_PROBLEM STATEMENT_
Produce a verbatim copy of the records, and keep the images out of it.
============================================================
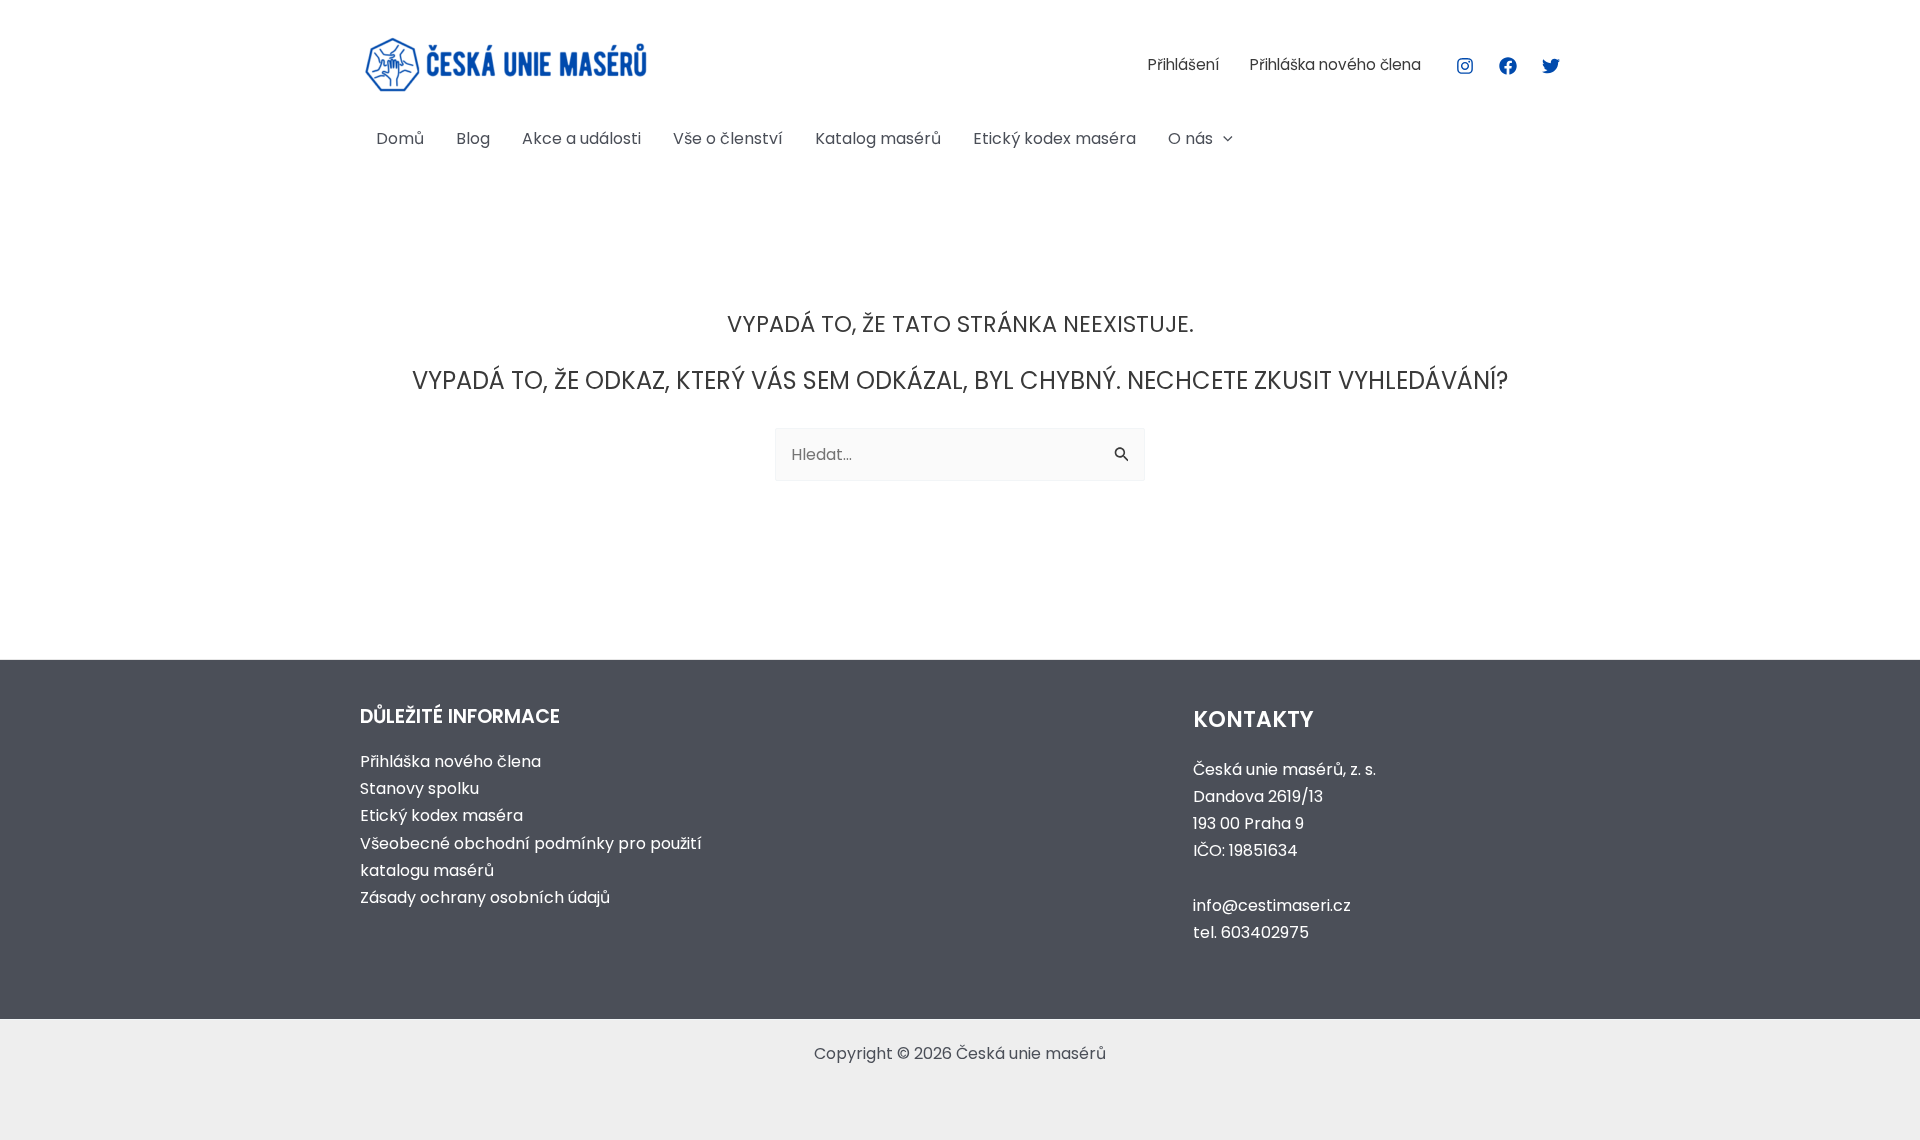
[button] (1223, 139)
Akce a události (581, 138)
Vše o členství (728, 138)
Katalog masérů (878, 138)
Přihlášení (1183, 64)
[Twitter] (1551, 66)
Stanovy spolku (419, 788)
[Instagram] (1465, 66)
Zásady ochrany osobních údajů (485, 897)
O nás (1190, 138)
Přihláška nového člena (1335, 64)
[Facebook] (1508, 66)
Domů (400, 138)
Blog (473, 138)
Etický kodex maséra (1054, 138)
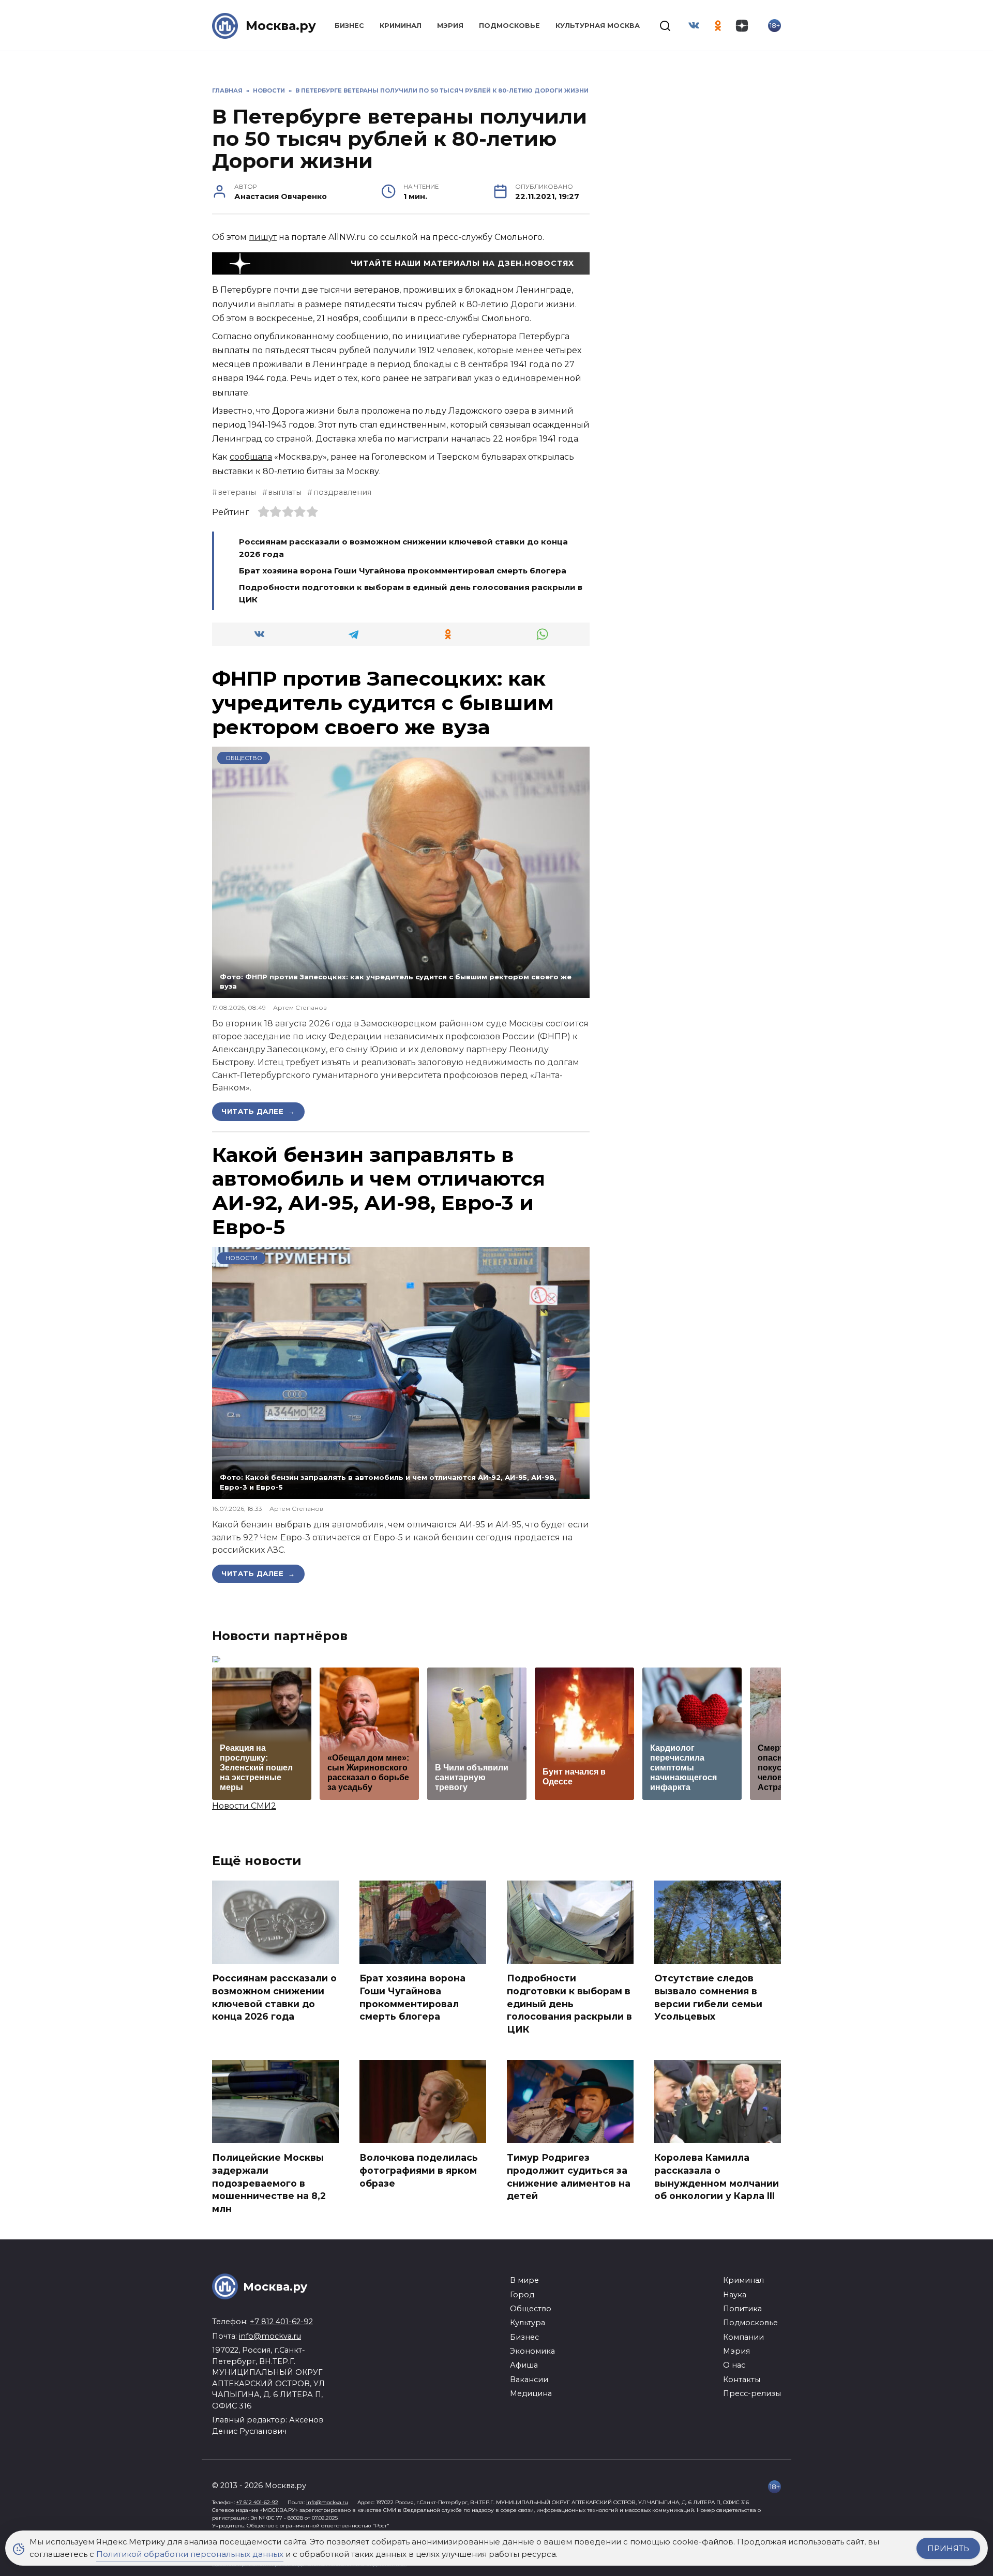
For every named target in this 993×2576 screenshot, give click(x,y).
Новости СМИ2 (244, 1806)
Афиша (524, 2365)
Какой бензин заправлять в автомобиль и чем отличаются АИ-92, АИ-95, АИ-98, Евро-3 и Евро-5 (378, 1190)
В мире (524, 2280)
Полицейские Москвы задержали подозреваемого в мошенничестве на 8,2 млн (269, 2183)
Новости (241, 1258)
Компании (743, 2337)
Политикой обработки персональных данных (189, 2554)
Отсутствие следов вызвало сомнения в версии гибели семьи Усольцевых (708, 1997)
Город (522, 2294)
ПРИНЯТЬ (948, 2548)
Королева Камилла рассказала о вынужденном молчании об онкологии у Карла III (716, 2176)
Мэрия (450, 25)
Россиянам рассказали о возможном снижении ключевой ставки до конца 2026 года (274, 1997)
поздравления (342, 492)
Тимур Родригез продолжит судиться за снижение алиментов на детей (568, 2176)
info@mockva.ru (270, 2336)
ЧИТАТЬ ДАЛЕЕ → (258, 1111)
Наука (734, 2294)
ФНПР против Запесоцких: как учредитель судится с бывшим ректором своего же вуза (383, 702)
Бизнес (349, 25)
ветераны (237, 492)
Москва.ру (281, 25)
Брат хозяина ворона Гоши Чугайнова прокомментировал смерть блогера (402, 570)
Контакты (741, 2379)
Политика (742, 2308)
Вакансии (529, 2379)
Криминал (401, 25)
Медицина (531, 2393)
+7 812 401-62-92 (281, 2321)
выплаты (285, 492)
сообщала (251, 457)
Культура (527, 2322)
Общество (243, 758)
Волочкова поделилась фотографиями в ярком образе (418, 2170)
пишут (263, 237)
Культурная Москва (597, 25)
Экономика (532, 2351)
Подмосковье (509, 25)
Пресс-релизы (752, 2393)
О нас (734, 2365)
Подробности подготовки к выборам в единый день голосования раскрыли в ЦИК (569, 2004)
============================================================
_TASK ANSWER_
[button] (1223, 139)
Akce a události (581, 138)
Vše o členství (728, 138)
Katalog masérů (878, 138)
Přihlášení (1183, 64)
[Twitter] (1551, 66)
Stanovy spolku (419, 788)
[Instagram] (1465, 66)
Zásady ochrany osobních údajů (485, 897)
O nás (1190, 138)
Přihláška nového člena (1335, 64)
[Facebook] (1508, 66)
Domů (400, 138)
Blog (473, 138)
Etický kodex maséra (1054, 138)
For every named target in this 993×2576 screenshot, give click(x,y).
Новости СМИ2 (244, 1806)
Афиша (524, 2365)
Какой бензин заправлять в автомобиль и чем отличаются АИ-92, АИ-95, АИ-98, Евро-3 и Евро-5 (378, 1190)
В мире (524, 2280)
Полицейские Москвы задержали подозреваемого в мошенничестве на 8,2 млн (269, 2183)
Новости (241, 1258)
Компании (743, 2337)
Политикой обработки персональных данных (189, 2554)
Отсутствие следов вызвало сомнения в версии гибели семьи Усольцевых (708, 1997)
Город (522, 2294)
ПРИНЯТЬ (948, 2548)
Королева Камилла рассказала о вынужденном молчании об онкологии у Карла III (716, 2176)
Мэрия (450, 25)
Россиянам рассказали о возможном снижении ключевой ставки до конца 2026 года (274, 1997)
поздравления (342, 492)
Тимур Родригез продолжит судиться за снижение алиментов на детей (568, 2176)
info@mockva.ru (270, 2336)
ЧИТАТЬ ДАЛЕЕ → (258, 1111)
Наука (734, 2294)
ФНПР против Запесоцких: как учредитель судится с бывшим ректором своего же вуза (383, 702)
Бизнес (349, 25)
ветераны (237, 492)
Москва.ру (281, 25)
Брат хозяина ворона Гоши Чугайнова прокомментировал смерть блогера (402, 570)
Контакты (741, 2379)
Политика (742, 2308)
Вакансии (529, 2379)
Криминал (401, 25)
Медицина (531, 2393)
+7 812 401-62-92 (281, 2321)
выплаты (285, 492)
сообщала (251, 457)
Культура (527, 2322)
Общество (243, 758)
Волочкова поделилась фотографиями в ярком образе (418, 2170)
пишут (263, 237)
Культурная Москва (597, 25)
Экономика (532, 2351)
Подмосковье (509, 25)
Пресс-релизы (752, 2393)
О нас (734, 2365)
Подробности подготовки к выборам в единый день голосования раскрыли в ЦИК (569, 2004)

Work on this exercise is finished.